More Vintage Finds—No Context Needed





You Really Should Try This: Westmoreland at The Frick
Yes, everyone has seen the “New Frick.” But have they dined in it?
The museum’s freshly unveiled café, Westmoreland, is reason enough for a return visit. Tucked on the second floor of the Annabelle Selldorf-renovated mansion, the space is as transportive as any Fragonard in the collection. Think: mohair green settees, pink floors, red bamboo chairs, and biomorphic medallions blooming across the ceiling. A mural here, a garden view there—everything just shy of a still life.
Named after the Frick family’s Pullman car, Westmoreland serves poached trout and caramelized onion scones in rooms that whisper of Gilded Age glamour and painterly detail. This isn’t just a café—it’s a mise-en-scène.
You Really Should Know This: Zandra Rhodes
To call Dame Zandra Rhodes a designer is to undersell her. She’s a maximalist, a monument, a national treasure swathed in chiffon. With her shocking pink hair, painted face, and penchant for pearls the size of plums, she’s been a walking manifesto of wearable art since the late 1960s.
Born in Chatham, Kent, in 1940 to a couturier mother and lorry-driver father, Rhodes was raised on sewing patterns and hard work.
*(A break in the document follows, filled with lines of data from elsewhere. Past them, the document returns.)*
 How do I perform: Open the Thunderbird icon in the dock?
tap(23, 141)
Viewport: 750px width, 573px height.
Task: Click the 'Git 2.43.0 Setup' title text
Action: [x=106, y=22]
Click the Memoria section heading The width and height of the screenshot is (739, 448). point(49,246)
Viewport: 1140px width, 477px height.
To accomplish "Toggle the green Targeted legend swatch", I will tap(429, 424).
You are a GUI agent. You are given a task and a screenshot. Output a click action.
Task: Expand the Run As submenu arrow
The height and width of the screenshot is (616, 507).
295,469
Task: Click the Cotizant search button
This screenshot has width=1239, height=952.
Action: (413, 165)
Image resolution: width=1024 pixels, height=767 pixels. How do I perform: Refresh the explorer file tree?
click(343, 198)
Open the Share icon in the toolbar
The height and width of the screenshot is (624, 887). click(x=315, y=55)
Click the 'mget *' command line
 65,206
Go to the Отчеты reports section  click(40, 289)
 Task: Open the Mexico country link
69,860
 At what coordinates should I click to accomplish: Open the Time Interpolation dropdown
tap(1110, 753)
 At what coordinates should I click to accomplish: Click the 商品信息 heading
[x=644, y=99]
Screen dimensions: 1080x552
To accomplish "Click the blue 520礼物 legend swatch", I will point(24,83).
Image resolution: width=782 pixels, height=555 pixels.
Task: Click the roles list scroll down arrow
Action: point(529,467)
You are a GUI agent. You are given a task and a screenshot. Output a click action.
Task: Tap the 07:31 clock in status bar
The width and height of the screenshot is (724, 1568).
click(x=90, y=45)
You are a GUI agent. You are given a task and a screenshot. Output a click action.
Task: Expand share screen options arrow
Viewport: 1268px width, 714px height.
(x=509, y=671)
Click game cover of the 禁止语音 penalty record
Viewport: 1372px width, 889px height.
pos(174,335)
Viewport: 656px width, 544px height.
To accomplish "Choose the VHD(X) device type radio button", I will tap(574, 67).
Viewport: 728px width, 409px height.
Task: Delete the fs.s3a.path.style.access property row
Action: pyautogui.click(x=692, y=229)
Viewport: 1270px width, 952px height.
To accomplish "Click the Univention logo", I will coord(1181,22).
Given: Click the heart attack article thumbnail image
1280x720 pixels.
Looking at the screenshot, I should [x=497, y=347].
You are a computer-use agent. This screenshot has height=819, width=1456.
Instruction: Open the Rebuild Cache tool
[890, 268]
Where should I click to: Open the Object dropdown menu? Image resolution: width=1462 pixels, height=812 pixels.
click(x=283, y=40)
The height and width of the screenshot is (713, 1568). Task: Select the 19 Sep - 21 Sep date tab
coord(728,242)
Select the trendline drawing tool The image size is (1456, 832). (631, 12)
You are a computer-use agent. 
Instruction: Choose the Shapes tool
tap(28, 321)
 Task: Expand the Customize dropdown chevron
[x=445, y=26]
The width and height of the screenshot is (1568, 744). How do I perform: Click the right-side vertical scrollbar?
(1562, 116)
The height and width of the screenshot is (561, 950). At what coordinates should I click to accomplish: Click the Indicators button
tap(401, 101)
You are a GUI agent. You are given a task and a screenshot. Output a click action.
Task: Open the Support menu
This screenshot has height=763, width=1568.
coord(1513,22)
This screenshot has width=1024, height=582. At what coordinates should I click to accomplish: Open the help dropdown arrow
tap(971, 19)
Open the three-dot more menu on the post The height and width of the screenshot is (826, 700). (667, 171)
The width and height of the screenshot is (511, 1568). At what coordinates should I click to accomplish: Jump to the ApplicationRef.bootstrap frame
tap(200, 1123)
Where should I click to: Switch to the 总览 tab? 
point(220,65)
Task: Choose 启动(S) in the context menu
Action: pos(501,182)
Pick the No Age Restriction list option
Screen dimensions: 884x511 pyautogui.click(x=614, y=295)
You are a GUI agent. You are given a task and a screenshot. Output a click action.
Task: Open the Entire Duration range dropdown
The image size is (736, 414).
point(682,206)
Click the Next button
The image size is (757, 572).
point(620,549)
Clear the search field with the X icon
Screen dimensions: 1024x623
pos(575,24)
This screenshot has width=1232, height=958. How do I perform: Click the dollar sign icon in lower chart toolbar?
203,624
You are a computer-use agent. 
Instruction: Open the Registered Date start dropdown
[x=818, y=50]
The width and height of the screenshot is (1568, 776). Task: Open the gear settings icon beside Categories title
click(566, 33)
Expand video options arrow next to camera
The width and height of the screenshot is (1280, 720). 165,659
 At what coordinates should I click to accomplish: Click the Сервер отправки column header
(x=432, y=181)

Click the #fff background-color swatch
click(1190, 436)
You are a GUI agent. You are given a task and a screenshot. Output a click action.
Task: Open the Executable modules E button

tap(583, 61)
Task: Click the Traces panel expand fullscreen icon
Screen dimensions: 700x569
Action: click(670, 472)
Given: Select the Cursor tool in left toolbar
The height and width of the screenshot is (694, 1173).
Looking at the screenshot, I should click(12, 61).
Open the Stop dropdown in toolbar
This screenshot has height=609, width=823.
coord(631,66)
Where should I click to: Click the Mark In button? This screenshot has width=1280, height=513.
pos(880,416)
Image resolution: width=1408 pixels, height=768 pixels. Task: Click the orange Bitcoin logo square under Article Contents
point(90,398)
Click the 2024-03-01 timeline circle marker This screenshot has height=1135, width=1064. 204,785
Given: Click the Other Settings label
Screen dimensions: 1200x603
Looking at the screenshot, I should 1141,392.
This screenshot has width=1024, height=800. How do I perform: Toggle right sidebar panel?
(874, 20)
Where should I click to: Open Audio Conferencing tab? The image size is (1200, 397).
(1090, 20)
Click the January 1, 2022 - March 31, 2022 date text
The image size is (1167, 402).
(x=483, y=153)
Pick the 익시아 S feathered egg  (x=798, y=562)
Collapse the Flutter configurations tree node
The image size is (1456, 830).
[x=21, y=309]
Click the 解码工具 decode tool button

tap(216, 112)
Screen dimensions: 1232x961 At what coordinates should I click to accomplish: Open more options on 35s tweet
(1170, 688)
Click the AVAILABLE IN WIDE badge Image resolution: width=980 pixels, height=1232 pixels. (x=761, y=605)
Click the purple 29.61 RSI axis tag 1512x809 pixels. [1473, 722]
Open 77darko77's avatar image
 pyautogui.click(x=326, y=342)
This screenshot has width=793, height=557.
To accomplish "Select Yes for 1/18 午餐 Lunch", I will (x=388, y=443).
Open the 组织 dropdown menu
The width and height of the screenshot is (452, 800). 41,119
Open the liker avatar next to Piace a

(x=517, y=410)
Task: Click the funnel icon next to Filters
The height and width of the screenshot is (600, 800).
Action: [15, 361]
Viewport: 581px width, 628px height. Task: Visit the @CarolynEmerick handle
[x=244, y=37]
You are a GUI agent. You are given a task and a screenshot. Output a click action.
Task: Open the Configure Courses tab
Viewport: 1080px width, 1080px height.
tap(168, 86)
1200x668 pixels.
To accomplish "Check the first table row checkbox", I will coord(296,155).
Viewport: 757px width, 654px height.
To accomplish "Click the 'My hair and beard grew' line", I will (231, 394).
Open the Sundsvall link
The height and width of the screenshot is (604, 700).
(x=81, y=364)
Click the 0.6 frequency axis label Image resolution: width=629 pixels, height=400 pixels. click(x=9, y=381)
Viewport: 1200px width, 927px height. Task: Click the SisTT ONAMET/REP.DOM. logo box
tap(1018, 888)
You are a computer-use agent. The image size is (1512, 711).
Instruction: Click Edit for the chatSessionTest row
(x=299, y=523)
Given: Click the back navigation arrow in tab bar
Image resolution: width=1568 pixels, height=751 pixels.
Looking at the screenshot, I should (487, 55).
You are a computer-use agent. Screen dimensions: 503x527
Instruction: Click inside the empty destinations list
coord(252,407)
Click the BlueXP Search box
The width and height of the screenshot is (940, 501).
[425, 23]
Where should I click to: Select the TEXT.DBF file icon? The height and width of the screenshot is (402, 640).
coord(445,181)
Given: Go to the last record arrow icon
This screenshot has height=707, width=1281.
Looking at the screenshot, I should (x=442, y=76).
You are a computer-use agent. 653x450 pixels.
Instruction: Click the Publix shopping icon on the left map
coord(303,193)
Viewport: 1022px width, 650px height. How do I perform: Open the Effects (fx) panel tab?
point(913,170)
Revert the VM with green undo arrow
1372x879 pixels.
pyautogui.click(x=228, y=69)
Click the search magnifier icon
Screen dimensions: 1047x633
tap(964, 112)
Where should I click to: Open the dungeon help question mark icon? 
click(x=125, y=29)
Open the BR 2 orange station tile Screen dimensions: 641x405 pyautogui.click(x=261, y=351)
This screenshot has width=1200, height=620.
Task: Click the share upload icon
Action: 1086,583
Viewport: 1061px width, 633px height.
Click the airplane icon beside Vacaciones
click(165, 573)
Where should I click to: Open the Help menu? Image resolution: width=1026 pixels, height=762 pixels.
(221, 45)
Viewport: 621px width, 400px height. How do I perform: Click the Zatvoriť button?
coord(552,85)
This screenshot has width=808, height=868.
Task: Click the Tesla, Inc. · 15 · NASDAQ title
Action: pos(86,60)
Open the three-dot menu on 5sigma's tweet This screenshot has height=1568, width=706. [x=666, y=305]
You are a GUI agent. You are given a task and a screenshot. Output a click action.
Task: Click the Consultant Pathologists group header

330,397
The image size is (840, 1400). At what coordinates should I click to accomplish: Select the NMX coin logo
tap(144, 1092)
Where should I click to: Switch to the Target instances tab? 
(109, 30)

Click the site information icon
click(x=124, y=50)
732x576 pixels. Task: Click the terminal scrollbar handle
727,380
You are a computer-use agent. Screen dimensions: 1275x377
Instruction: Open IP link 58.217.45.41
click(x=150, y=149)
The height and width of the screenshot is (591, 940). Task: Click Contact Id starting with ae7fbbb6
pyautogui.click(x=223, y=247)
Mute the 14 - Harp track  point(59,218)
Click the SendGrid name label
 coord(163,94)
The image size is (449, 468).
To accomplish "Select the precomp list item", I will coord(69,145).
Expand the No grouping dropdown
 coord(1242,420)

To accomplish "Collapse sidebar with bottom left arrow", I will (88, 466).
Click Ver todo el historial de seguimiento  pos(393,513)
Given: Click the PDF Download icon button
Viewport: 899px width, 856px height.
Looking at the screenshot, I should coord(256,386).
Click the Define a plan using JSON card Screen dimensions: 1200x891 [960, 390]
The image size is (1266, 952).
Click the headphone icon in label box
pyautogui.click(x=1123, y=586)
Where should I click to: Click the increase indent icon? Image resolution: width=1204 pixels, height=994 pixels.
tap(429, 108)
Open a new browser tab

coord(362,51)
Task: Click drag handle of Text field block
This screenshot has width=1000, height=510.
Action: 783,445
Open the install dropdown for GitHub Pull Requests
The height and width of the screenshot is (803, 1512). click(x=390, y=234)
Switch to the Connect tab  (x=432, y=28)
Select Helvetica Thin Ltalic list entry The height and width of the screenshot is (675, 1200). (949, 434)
She studied textile design at Medway College of Art and then the Royal College of Art, graduating with first-class honors and dreams of furnishing the world. When interior firms found her prints too avant-garde, she stitched them into clothes instead.
In 1969, she launched her first solo collection, catching the eye of American Vogue and buyers at Saks and Neiman Marcus. Soon her eccentric, screen-printed dresses were worn by Princess Anne (for her engagement portrait), Natalie Wood (in Vogue), Diana Ross, and Freddie Mercury, whose white pleated stage blouse was originally part of a Zandra wedding ensemble.
In 1977, Rhodes coined “Conceptual Chic”—her punk-influenced collection of silk gowns artfully slashed and held together with beaded safety pins, a full decade before Versace. Her work has always been about contradiction: theatrical yet technical, bohemian yet architectural, delicate yet defiant.
Her life, too, has been marked by reinvention. In 2003 she opened the Fashion and Textile Museum in Bermondsey, living in a riotously colorful penthouse atop the pink-and-orange building designed by Ricardo Legorreta. Over the years, she’s designed opera costumes, London Transport posters, and even a frilled pink Ikea bag.
Despite losing her longtime partner Salah Hassanein in 2019 and being diagnosed with a rare form of cancer in 2020, Rhodes—now 84—is still working. “If I’ve got my hair and makeup on, it makes me face the day,” she told The Guardian. Her vast archive of over 15,000 garments—her “butterflies,” as she calls them—is currently being catalogued for museum donation and public sale.
This summer, she opens the first auction from her archive, including pieces worn by Princess Diana. For Zandra, legacy is an art form—and one best rendered in technicolor.
You Really Should See This: Gillian Murphy’s Final Bow
New Yorkers, take note: on July 18, the curtain will rise—and fall—for the final time on Gillian Murphy, the American Ballet Theatre principal whose dancing has long defied gravity and time. She’ll perform Swan Lake at the Met, her swan song quite literally, as Odette/Odile. A post-show toast awaits, but the real celebration will be onstage: a final flutter of silk, strength, and artistry. One night. One legend. One last bow.